Knapp Jürgen, Schneider Andreas, Nees Corinna, Bruckner Thomas, Böttiger Bernd W, Popp Erik
Department of Anaesthesiology, University of Heidelberg, Im Neuenheimer Feld 110, D-69120 Heidelberg, Germany.
Department of Anaesthesiology and Postoperative Intensive Care Medicine, University of Cologne, Kerpener Str. 62, D-50937 Köln, Germany.
Resuscitation. 2014 Sep;85(9):1291-7. doi: 10.1016/j.resuscitation.2014.05.030. Epub 2014 Jun 27.
Animal studies and pathophysiological considerations suggest that therapeutic hypothermia after cardiopulmonary resuscitation is the more effective the earlier it is induced.

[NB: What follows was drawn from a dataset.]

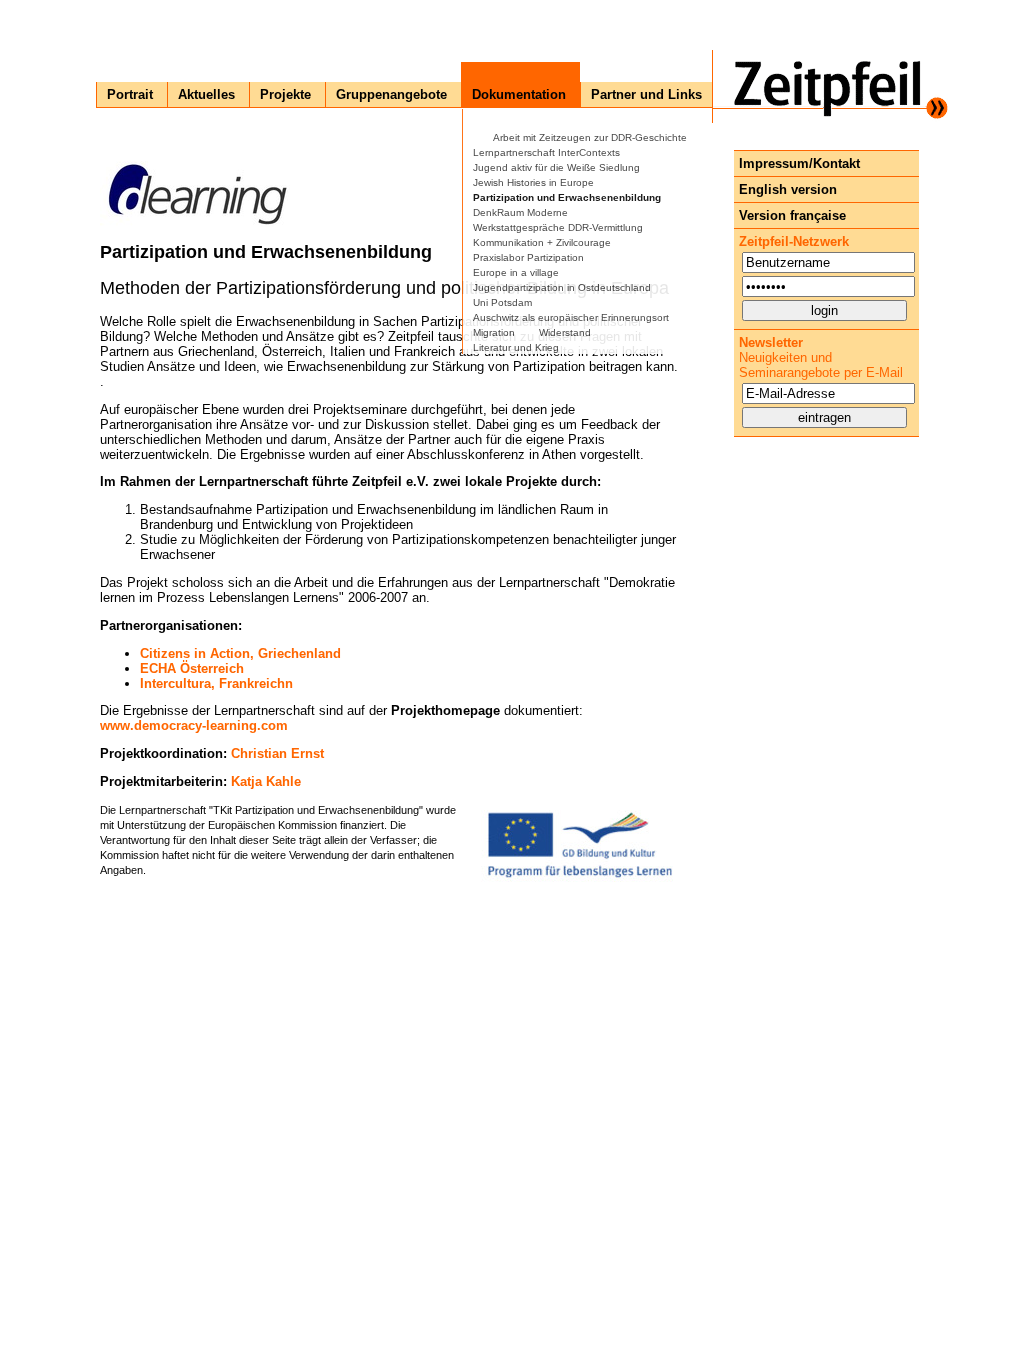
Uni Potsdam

Therefore this study is sought to examine whether pharmacological facilitated hypothermia by administration of 5'-adenosine monophosphate (AMP) is neuroprotective in a rat model of cardiac arrest (CA) and resuscitation.
Sixty-one rats were subjected to CA. After 6 min of ventricular fibrillation advanced cardiac life support was started. After successful return of spontaneous circulation (ROSC, n=40), animals were randomized either to placebo group (n=14) or AMP group (800 mg/kg body weight, n=14). Animals were kept at an ambient temperature of 18°C for 12 h after ROSC and core body temperature was measured using a telemetry temperature probe. Neuronal damage was analyzed by counting Nissl-positive (i.e. viable) neurons and TUNEL-positive (i.e. apoptotic) cells in coronal brain sections 7 days after ROSC. Functional status evaluated on days 1, 3 and 7 after ROSC by a tape removal test.

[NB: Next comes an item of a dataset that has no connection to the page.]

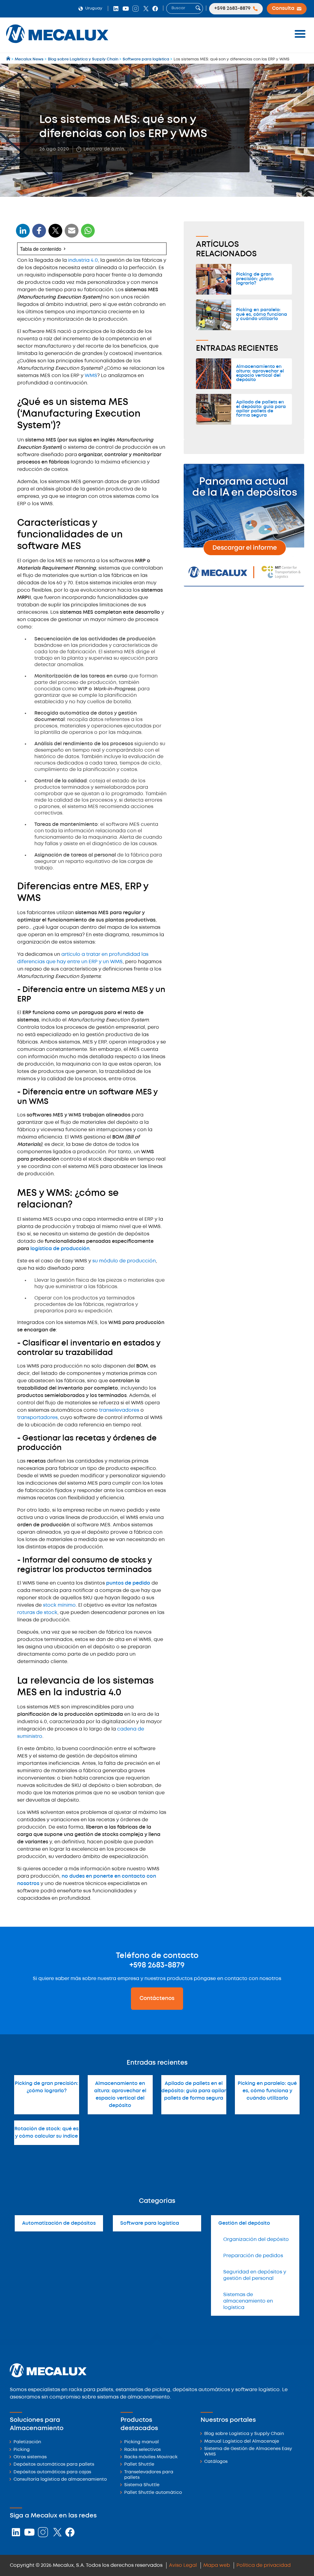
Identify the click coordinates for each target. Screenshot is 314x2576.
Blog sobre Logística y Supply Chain (244, 2434)
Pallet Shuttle (139, 2465)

Time until core body temperature dropped to <34.0°C was 31 min [28; 45] in AMP-treated animals and 125 min [90; 180] in the control group (p=0.003). Survival until 7 days after ROSC was comparable in both groups. Also number of Nissl-positive cells (AMP: 1 [1; 7] vs. placebo: 2 [1; 3] per 100 pixel; p=0.66) and TUNEL-positive cells (AMP: 56 [44; 72] vs. placebo: 53 [41; 67] per 100 pixel; p=0.70) did not differ. Neither did AMP affect functional neurological outcome up to 7 days after ROSC. Mean arterial pressure 20 min after ROSC was 49 [45; 55] mmHg in the AMP group in comparison to 91 [83; 95] mmHg in the control group (p<0.001).
Although application of AMP reduced the time to reach a core body temperature of <34°C neither survival was improved nor neuronal damage attenuated. Reason for this is probably induction of marked hypotension as an adverse reaction to AMP treatment.
动物研究和病理生理学考量表明,心肺复苏后进行治疗性低温,诱导时间越早效果越好。因此,本研究旨在探讨通过给予5'-单磷酸腺苷(AMP)进行药物辅助性低温在大鼠心脏骤停(CA)及复苏模型中是否具有神经保护作用。
61只大鼠经历心脏骤停。室颤6分钟后开始进行高级心脏生命支持。自主循环成功恢复(ROSC,n = 40)后,将动物随机分为安慰剂组(n = 14)或AMP组(800mg/kg体重,n = 14)。ROSC后,动物在18°C环境温度下饲养12小时,并使用遥测温度探头测量核心体温。复苏后7天,通过计数冠状脑切片中尼氏染色阳性(即可存活)神经元和TUNEL阳性(即凋亡)细胞来分析神经元损伤情况。在ROSC后第1、3和7天,通过胶带去除试验评估功能状态。
AMP治疗组动物核心体温降至<34.0°C的时间为31分钟[28;45],而对照组为125分钟[90;180](p = 0.003)。两组ROSC后存活至第7天的情况相当。尼氏染色阳性细胞数量(AMP组:每100像素1[1;7]个,安慰剂组:每100像素2[1;3]个;p = 0.66)和TUNEL阳性细胞数量(AMP组:每100像素56[44;72]个,安慰剂组:每100像素53[41;67]个;p = 0.70)也无差异。ROSC后长达7天,AMP对神经功能结局也无影响。ROSC后20分钟,AMP组平均动脉压为49[45;55]mmHg,而对照组为91[83;95]mmHg(p<0.001)。
尽管应用AMP缩短了达到<34°C核心体温的时间,但既未提高存活率,也未减轻神经元损伤。原因可能是AMP治疗引发明显低血压这一不良反应。